The race was a disappointment for the Coolmore contingent, whose Dunkirk checked in 11th in the 19-horse field. Dunkirk went off as the 5-1 second choice. The Eoin Harty-trained Mr. Hot Stuff finished 15th, while Kelly Breen’s duo of West Side Bernie and Atomic Rain were ninth and 16th, respectively.
Musket Man broke sharply from the 2 post and maintained a close stalking position past the grandstand the first time and around the far turn. He backed off a bit down the backside and swung wide into the far turn under jockey Eibar Coa. As the field straightened for home, Musket Man loomed up on the outside to make a race of it and engaged Pioneerof the Nile and Papa Clem in a 3-way battle down the center of the track to the wire, but Mine That Bird zipped by on the rail for all the glory.
“He got hung out so wide, but he was still coming at the end. I was really proud of him the way he ran today,” Ryan said. “He got bumped around, but that’s the Derby.”
“I got bumped near the finish and I know that cost me second because [Pioneerof the Nile] only beat me a nose,” Coa said.
Ryan indicated on Sunday that Musket Man would next run in either the Preakness Stakes or Belmont Stakes, but not both, depending on how he came out of the Derby.
As for the others, there weren’t any excuses.
“No thoughts,” Harty said of Mr. Hot Stuff. “He didn’t run any good.”
“My horse was just not comfortable out there,” said John Velazquez, Dunkirk’s rider. “[The winner] was next to me the whole way on the backstretch. My horse was not running, with mud getting kicked in his face, so I eased out a little bit and [Mine That Bird] took the spot I left open on the inside. Then he just took off and passed everyone. It was unbelievable.”
IZZY AGAIN AT A.C.
Izzy Kate made it two wins in eight days when she wired the field by two lengths in the first race at Atlantic City on Thursday. Ryan trains Izzy Kate for Thomas Bledsoe. Pierre Ortega Hernandez had the mount on Izzy Kate, a 3-year-old filly, which paid $13.20 to win.

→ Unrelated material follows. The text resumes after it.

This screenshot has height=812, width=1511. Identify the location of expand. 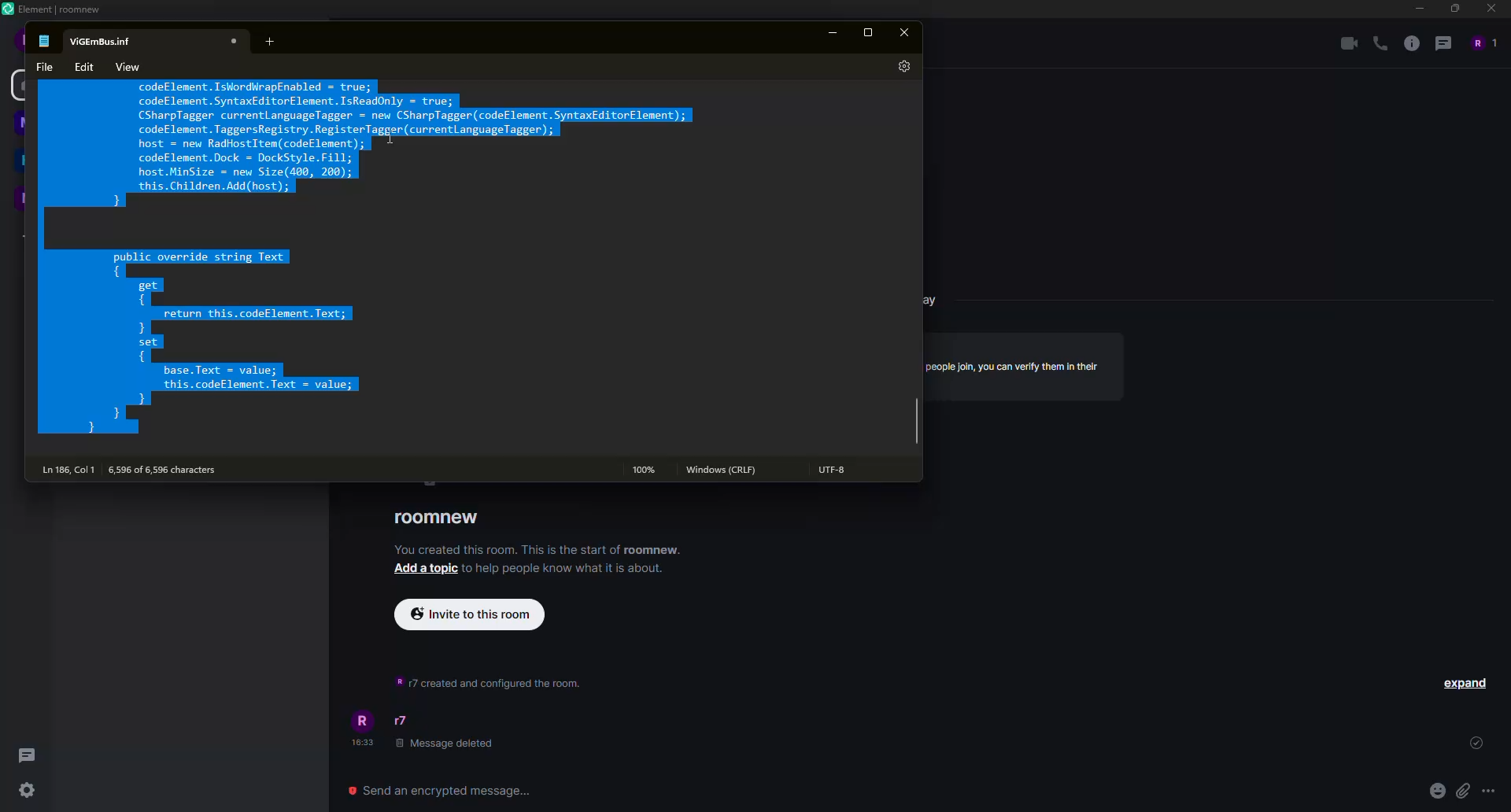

Eddie Kenneally sent out his first winner of the Churchill Downs spring meet in Joseph Sutton’s Valtrus, which closed relentlessly over the turf course to get up by three-quarters of a length in last Tuesday’s ninth race, a second-level allowance race. Kent Desormeaux rode the 5-year-old horse, which paid $5.40 to win as the favorite.
Kenneally also got a win out of Homewrecker Stable’s Multipass, which relished the mud in Friday’s second race, scoring by four lengths in a starter allowance at a mile out of the chute. Julien Leparoux had the seat on the winner, which paid $9.20 to win.
Celebrity chef Bobby Flay got a black-type win in Sunday’s Grade 3 Senorita Stakes at Hollywood Park with Irish-bred Mrs Kipling. The 3-year-old filly, trained by Neil Drysdale and ridden by David Flores, came from well off the pace in her second stateside venture and wrested the lead in midstretch to go on and put slightly more than two lengths between her and her nearest chaser at the wire. Flay’s filly paid $6.00 as the choice.